Savchenko’s devotion to martial arts began as an obligation. Her younger brother was starting Taekwondo classes but was too nervous to attend alone. Her parents asked her to go along until he felt settled.

“Then you can come back to your musical studies and we won’t bother you,” they told her.

That was a decade ago. Savchenko started competing at 9. She earned her black belt and won her first Ukranian national championship at 12. Since then, she has won eight additional national titles, five world cups and a European championship.

She grieved the loss of Taekwondo when she left Ukraine. But a friend here introduced her to Tang Soo Do, a Korean martial art.
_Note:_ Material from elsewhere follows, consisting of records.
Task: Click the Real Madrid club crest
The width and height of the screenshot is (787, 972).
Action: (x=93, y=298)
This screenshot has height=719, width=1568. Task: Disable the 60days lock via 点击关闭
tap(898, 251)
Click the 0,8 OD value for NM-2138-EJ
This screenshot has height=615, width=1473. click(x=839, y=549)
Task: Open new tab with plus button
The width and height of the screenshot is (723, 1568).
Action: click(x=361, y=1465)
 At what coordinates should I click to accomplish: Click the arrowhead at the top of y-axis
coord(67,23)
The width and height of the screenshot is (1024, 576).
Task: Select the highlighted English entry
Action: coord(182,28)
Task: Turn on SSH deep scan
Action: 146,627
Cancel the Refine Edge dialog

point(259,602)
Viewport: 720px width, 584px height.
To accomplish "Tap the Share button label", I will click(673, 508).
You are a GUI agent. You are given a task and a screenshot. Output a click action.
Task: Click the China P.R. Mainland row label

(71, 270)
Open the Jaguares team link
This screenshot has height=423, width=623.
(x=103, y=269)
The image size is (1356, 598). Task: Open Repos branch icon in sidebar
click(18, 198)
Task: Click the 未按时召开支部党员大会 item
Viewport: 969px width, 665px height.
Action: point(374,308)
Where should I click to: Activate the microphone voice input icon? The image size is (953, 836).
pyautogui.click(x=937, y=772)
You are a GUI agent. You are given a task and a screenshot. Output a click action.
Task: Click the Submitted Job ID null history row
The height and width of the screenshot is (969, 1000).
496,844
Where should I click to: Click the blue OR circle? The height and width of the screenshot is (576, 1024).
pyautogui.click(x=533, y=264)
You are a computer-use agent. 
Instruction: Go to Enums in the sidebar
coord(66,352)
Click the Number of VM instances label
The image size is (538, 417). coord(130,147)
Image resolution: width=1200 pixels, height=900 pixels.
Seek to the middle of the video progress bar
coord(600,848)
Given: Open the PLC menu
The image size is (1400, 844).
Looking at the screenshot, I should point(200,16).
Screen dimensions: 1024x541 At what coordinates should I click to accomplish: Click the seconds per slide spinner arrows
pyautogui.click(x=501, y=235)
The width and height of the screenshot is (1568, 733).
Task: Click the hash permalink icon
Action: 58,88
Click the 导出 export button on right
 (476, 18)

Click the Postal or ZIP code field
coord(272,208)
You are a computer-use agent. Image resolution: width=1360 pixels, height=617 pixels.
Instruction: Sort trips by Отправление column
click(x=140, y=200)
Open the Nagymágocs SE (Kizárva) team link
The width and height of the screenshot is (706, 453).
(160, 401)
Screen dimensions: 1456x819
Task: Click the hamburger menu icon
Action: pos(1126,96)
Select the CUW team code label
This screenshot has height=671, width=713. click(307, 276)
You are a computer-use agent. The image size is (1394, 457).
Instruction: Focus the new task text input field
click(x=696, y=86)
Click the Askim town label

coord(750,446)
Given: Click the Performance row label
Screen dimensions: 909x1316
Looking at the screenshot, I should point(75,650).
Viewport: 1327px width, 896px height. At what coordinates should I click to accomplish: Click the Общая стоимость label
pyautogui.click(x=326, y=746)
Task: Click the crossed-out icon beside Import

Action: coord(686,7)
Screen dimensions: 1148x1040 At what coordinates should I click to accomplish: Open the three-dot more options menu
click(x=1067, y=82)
The sparring is more precise, with lighter contact than Taekwondo, but Savchenko felt a rush of familiarity.

She misses the intensity of Ukrainian training but appreciates the coaches here who are disciplined and respectful versus “scary and angry.”

“I’m really grateful for the opportunity to practice here,” she said. “It’s my passion.”

As she adjusts – to a new martial art and to every other aspect of the last two years – she reminds herself it’s “not my choice, not in my power.”

But some things are.

Her family continues to connect weekly at English Crossing. Her father is still a student, her mother is a teacher, Savchenko works with a beginners’ class and her sister helps care for the children of adult students. Savchenko has even pulled in her boyfriend, who teaches a class for Spanish speakers.

For her, there’s a direct line between her desire to give back to English Crossing and to Taekwondo, which emphasizes attributes such as integrity, perseverance and indomitable spirit.

“It’s like an engine inside of me that keeps me going,” she said.